*** Material shown Section Begins ***

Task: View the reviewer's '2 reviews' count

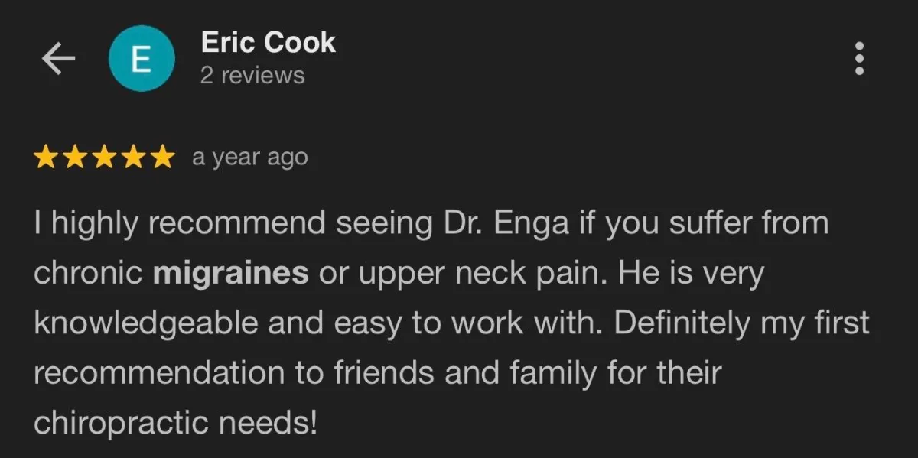Action: tap(252, 76)
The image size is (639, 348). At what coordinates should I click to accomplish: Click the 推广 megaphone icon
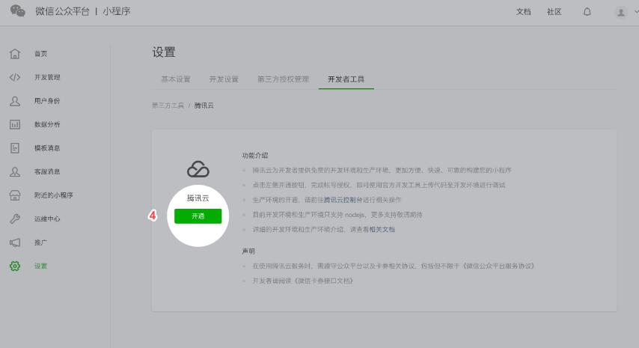(x=14, y=242)
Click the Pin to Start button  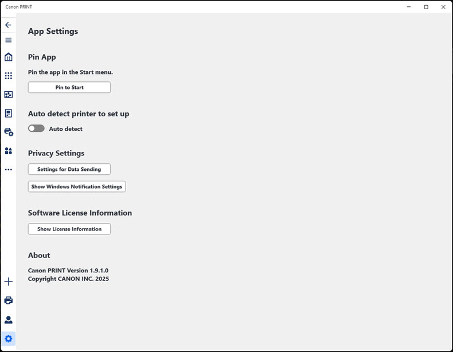pos(69,88)
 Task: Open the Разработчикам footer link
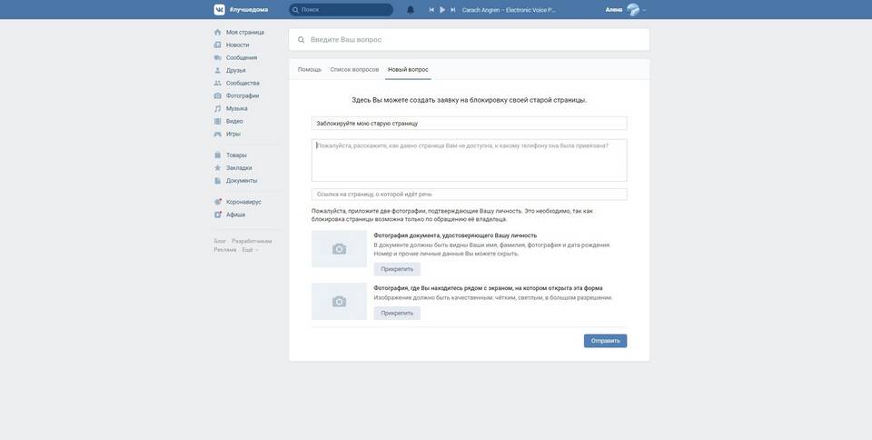click(x=252, y=242)
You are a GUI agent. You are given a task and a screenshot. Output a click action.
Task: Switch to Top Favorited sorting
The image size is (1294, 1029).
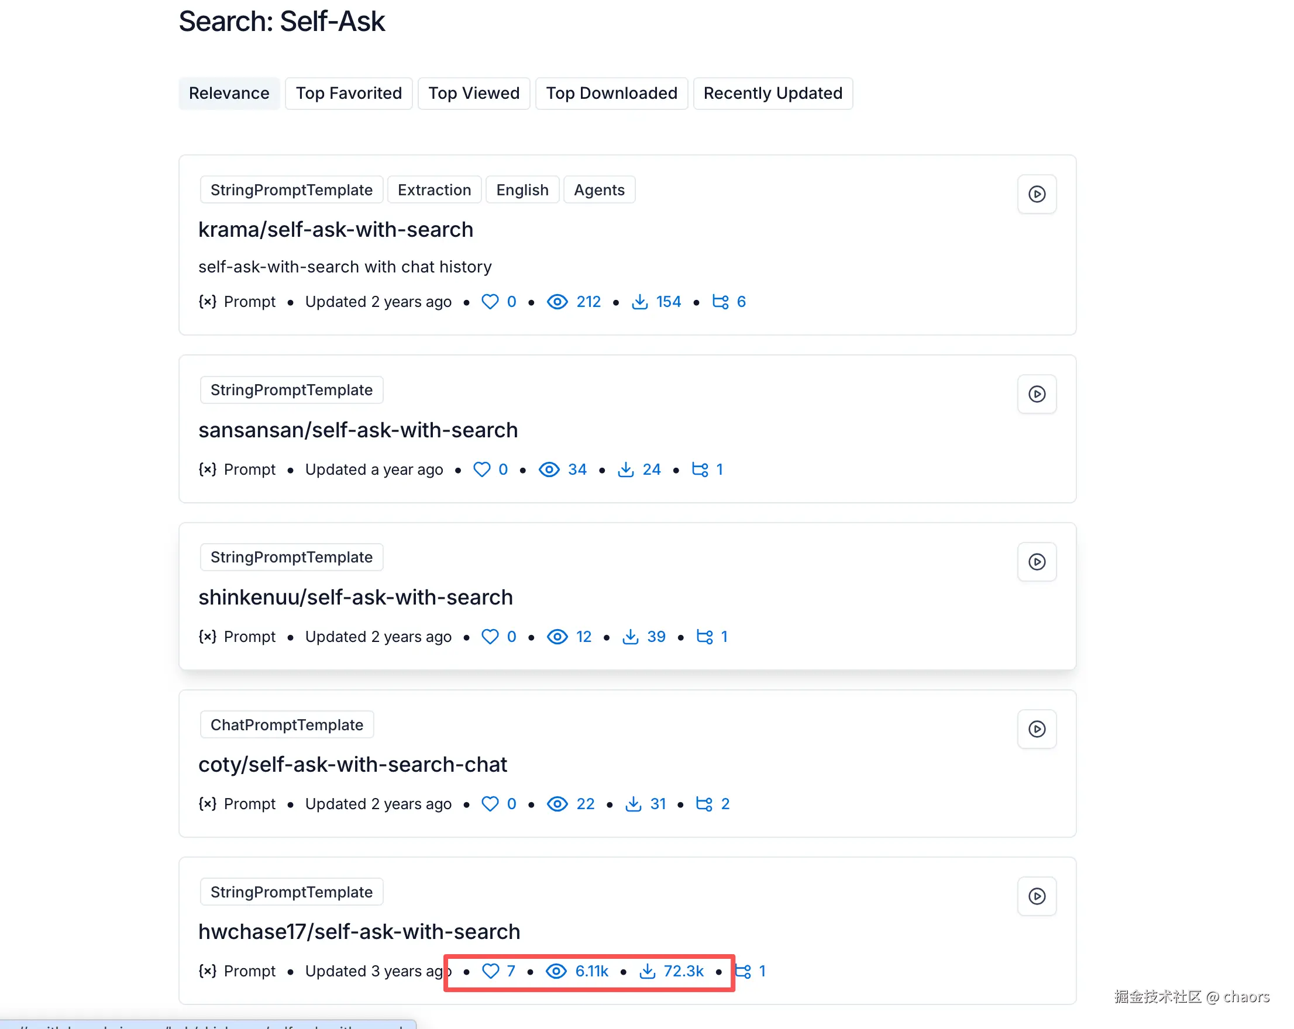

*** Material shown Section Ends ***

• Exercise: Could you set down nothing but the lines from the one containing "Task: Open the Разработчикам footer link" through the last line of the records above, both ends included, exactly as given and free of pictures?

• Response box:
 Task: Open the Разработчикам footer link
click(x=252, y=242)
You are a GUI agent. You are given a task and a screenshot. Output a click action.
Task: Switch to Top Favorited sorting
The image size is (1294, 1029).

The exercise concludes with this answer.